La résidence du 85, rue Tremsim, spécialement adaptée pour les personnes handicapées physiques, a été construite il y a plus de 30 ans.
La directrice générale de l’Office régional d’habitation de la MRC de Charlevoix, Marie-Hélène Gagnon, avoue « que c’était magané, on va le dire. Ça avait besoin d’amour, on le savait. On a monté le projet parce qu’on voulait redonner un milieu de vie propre et sécuritaire, puis quand on parle de sécuritaire, c’était surtout de remettre aux normes d’aujourd’hui toute l’accessibilité universelle pour ces personnes-là. »
Les nouveaux locaux, financés à 100 % par le gouvernement, seront adaptés selon les normes actuelles pour favoriser l’autonomie des locataires. Le projet était très attendu.
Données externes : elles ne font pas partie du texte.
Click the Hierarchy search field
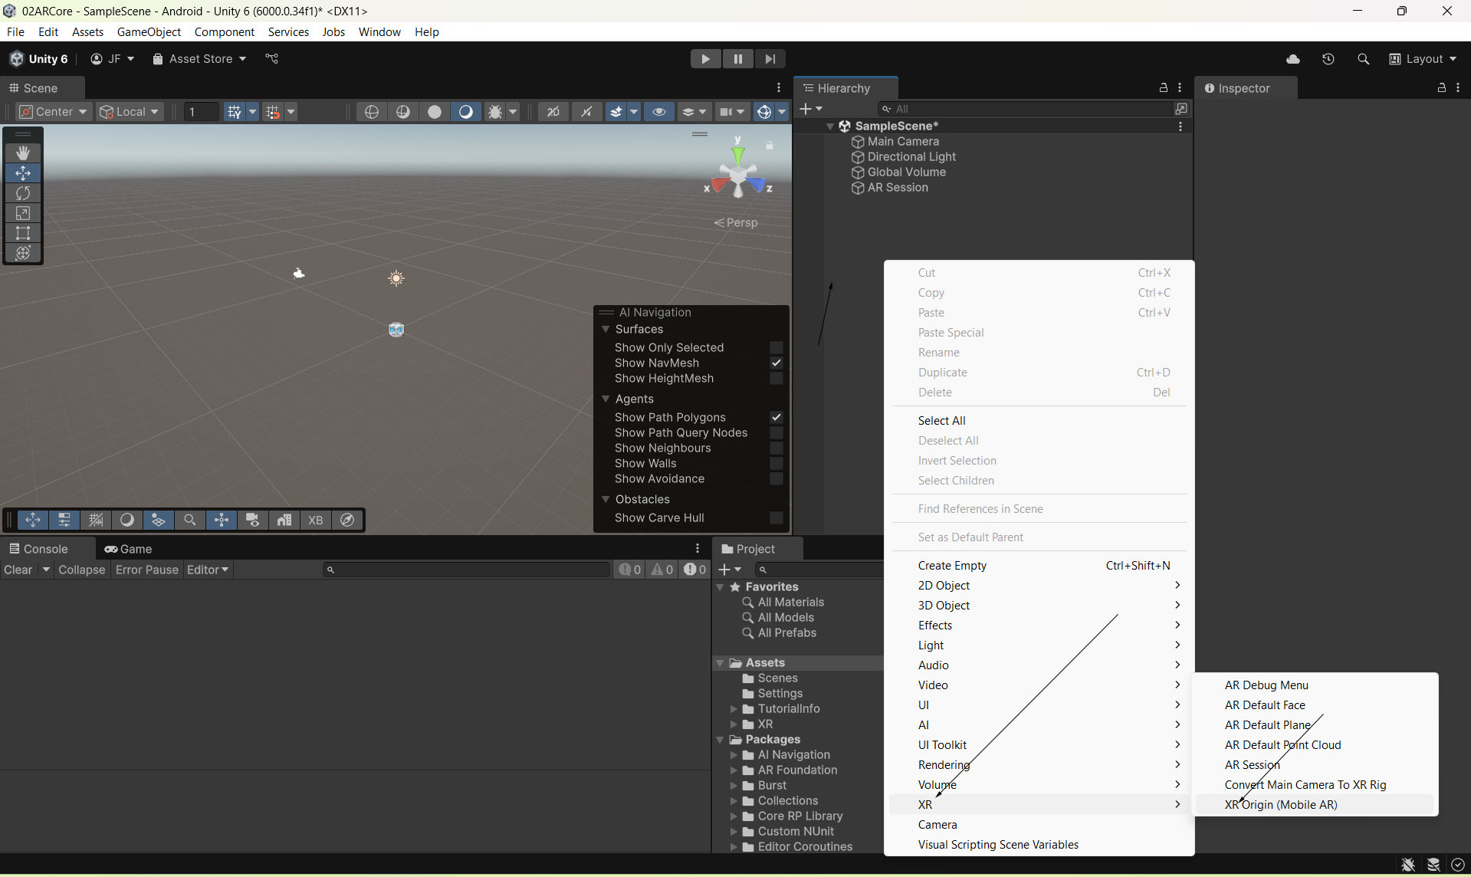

« Les travaux, il faut que ça se fasse à un moment donné. Ça fait cinq ans qu’ils disaient qu’ils remettaient ça, puis à un moment donné, c’est là que ça se passe », commente l’un des locataires, Denis Lagrange.
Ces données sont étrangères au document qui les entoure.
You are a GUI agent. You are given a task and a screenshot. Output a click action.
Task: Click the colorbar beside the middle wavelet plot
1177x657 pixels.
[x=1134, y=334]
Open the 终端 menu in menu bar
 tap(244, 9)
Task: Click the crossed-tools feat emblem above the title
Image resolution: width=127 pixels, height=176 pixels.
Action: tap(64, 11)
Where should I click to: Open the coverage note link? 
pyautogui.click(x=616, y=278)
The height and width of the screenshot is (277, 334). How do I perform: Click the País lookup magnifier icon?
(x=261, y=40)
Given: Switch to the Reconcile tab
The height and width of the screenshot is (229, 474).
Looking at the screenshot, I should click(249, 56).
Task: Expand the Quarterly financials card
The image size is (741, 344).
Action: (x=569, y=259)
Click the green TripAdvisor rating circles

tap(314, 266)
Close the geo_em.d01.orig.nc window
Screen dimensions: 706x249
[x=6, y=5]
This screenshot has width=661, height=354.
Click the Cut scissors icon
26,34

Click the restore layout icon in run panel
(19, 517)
Les travaux impliquent une logistique particulière puisqu’il faut rénover chaque logement de A à Z, un par un.
« Considérant que les gens ont une réalité différente avec leur handicap physique, c’est difficile de les envoyer à l’hôtel ou dans des familles, alors on s’est organisé pour avoir un logement libre et puis chacun leur tour, on les envoie vivre dans ce logement-là pendant un mois, un mois et demi », explique Marie-Hélène Gagnon.
Du bruit, des déménagements, de l’anxiété : difficile d’éviter les désagréments d’un tel chantier.
« Je vais te dire qu’entre l’appartement 1 puis la salle communautaire, j’étais pris entre l’arbre et l’écorce. Fait que quand ils ont cassé le ciment : « dadadada », là ça faisait du bruit. Il y a des bouts que j’en avais hum », s’exclame Denis Lagrange, mimant qu’il en avait marre. « Mais je vais dire comme on dit : il faut que ça se fasse », ajoute le sympathique résident.
La totalité des travaux devrait durer un an et demi et se terminer au début 2027.